## [YOUR OBJECTIVE]
Look through the lines below, find those with the word "computer", and copy them.

## [GIVEN ENTRIES]
++++++
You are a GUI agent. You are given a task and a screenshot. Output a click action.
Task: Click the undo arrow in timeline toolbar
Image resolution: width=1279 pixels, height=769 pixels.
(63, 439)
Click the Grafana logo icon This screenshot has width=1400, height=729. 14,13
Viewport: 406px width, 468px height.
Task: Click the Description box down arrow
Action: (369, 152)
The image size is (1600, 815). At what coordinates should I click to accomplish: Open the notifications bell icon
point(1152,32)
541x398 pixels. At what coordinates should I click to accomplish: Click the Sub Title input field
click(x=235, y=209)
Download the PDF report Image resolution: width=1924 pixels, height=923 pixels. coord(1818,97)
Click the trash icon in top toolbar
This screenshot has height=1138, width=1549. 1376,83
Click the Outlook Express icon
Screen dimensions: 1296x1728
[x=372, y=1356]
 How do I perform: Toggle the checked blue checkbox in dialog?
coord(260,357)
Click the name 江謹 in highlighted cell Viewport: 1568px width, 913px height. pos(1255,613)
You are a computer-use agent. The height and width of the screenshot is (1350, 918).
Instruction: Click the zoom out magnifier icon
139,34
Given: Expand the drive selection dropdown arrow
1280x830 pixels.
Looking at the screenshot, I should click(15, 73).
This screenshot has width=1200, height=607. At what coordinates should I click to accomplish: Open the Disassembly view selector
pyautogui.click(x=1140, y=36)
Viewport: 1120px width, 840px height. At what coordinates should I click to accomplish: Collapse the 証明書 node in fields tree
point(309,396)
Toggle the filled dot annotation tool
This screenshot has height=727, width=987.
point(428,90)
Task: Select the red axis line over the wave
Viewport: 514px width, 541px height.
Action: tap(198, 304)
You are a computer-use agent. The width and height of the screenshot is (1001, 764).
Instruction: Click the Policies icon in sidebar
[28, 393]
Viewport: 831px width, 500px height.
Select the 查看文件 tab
++++++
## [ANSWER FOR THIS EXERCISE]
You are a computer-use agent. The height and width of the screenshot is (1350, 918).
You are a computer-use agent. The width and height of the screenshot is (1001, 764).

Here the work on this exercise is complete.